*** Begin section ***

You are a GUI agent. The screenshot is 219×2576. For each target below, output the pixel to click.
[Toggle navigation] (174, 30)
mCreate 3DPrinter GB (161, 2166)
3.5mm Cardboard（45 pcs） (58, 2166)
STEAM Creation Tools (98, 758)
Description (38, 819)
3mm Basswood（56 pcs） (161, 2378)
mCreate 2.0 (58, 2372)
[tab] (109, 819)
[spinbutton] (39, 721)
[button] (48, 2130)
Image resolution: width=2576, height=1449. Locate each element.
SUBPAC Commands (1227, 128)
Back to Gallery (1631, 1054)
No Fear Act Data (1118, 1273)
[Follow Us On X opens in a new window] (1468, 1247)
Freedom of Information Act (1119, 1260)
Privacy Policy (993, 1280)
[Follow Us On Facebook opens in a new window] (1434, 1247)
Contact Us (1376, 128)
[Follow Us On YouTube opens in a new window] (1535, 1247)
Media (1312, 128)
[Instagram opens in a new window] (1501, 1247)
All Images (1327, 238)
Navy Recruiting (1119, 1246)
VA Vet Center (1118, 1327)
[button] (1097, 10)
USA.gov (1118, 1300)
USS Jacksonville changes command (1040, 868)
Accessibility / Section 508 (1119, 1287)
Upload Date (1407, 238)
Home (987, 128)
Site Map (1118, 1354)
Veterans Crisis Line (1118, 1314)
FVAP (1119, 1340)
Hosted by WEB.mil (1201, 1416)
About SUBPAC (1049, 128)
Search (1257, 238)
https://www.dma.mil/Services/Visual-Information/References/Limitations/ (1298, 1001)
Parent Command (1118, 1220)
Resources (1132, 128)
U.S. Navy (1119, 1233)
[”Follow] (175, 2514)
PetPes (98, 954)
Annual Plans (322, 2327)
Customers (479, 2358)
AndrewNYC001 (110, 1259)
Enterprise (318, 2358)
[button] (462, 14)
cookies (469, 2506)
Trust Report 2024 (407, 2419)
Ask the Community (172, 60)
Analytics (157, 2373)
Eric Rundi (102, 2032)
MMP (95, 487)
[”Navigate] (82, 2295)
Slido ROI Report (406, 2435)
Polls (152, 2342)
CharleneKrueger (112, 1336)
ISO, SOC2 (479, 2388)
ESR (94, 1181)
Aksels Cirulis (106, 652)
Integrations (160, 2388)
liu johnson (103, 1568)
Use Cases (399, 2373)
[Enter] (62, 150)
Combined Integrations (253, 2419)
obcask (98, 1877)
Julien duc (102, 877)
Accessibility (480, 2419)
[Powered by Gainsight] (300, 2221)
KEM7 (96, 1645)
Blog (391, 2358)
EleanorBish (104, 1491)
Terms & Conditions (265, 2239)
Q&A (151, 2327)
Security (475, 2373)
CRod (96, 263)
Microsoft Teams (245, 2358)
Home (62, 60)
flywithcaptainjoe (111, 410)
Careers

*** End section ***

▶ _REQUIREMENT_
The records above need to be duplicated. Keep every word unchanged.

▶ _EXERCISE OUTPUT_
You are a GUI agent. The screenshot is 219×2576. For each target below, output the pixel to click.
[Toggle navigation] (174, 30)
mCreate 3DPrinter GB (161, 2166)
3.5mm Cardboard（45 pcs） (58, 2166)
STEAM Creation Tools (98, 758)
Description (38, 819)
3mm Basswood（56 pcs） (161, 2378)
mCreate 2.0 (58, 2372)
[tab] (109, 819)
[spinbutton] (39, 721)
[button] (48, 2130)
Image resolution: width=2576, height=1449. Locate each element.
SUBPAC Commands (1227, 128)
Back to Gallery (1631, 1054)
No Fear Act Data (1118, 1273)
[Follow Us On X opens in a new window] (1468, 1247)
Freedom of Information Act (1119, 1260)
Privacy Policy (993, 1280)
[Follow Us On Facebook opens in a new window] (1434, 1247)
Contact Us (1376, 128)
[Follow Us On YouTube opens in a new window] (1535, 1247)
Media (1312, 128)
[Instagram opens in a new window] (1501, 1247)
All Images (1327, 238)
Navy Recruiting (1119, 1246)
VA Vet Center (1118, 1327)
[button] (1097, 10)
USA.gov (1118, 1300)
USS Jacksonville changes command (1040, 868)
Accessibility / Section 508 (1119, 1287)
Upload Date (1407, 238)
Home (987, 128)
Site Map (1118, 1354)
Veterans Crisis Line (1118, 1314)
FVAP (1119, 1340)
Hosted by WEB.mil (1201, 1416)
About SUBPAC (1049, 128)
Search (1257, 238)
https://www.dma.mil/Services/Visual-Information/References/Limitations/ (1298, 1001)
Parent Command (1118, 1220)
Resources (1132, 128)
U.S. Navy (1119, 1233)
[”Follow] (175, 2514)
PetPes (98, 954)
Annual Plans (322, 2327)
Customers (479, 2358)
AndrewNYC001 (110, 1259)
Enterprise (318, 2358)
[button] (462, 14)
cookies (469, 2506)
Trust Report 2024 (407, 2419)
Ask the Community (172, 60)
Analytics (157, 2373)
Eric Rundi (102, 2032)
MMP (95, 487)
[”Navigate] (82, 2295)
Slido ROI Report (406, 2435)
Polls (152, 2342)
CharleneKrueger (112, 1336)
ISO, SOC2 (479, 2388)
ESR (94, 1181)
Aksels Cirulis (106, 652)
Integrations (160, 2388)
liu johnson (103, 1568)
Use Cases (399, 2373)
[Enter] (62, 150)
Combined Integrations (253, 2419)
obcask (98, 1877)
Julien duc (102, 877)
Accessibility (480, 2419)
[Powered by Gainsight] (300, 2221)
KEM7 (96, 1645)
Blog (391, 2358)
EleanorBish (104, 1491)
Terms & Conditions (265, 2239)
Q&A (151, 2327)
Security (475, 2373)
CRod (96, 263)
Microsoft Teams (245, 2358)
Home (62, 60)
flywithcaptainjoe (111, 410)
Careers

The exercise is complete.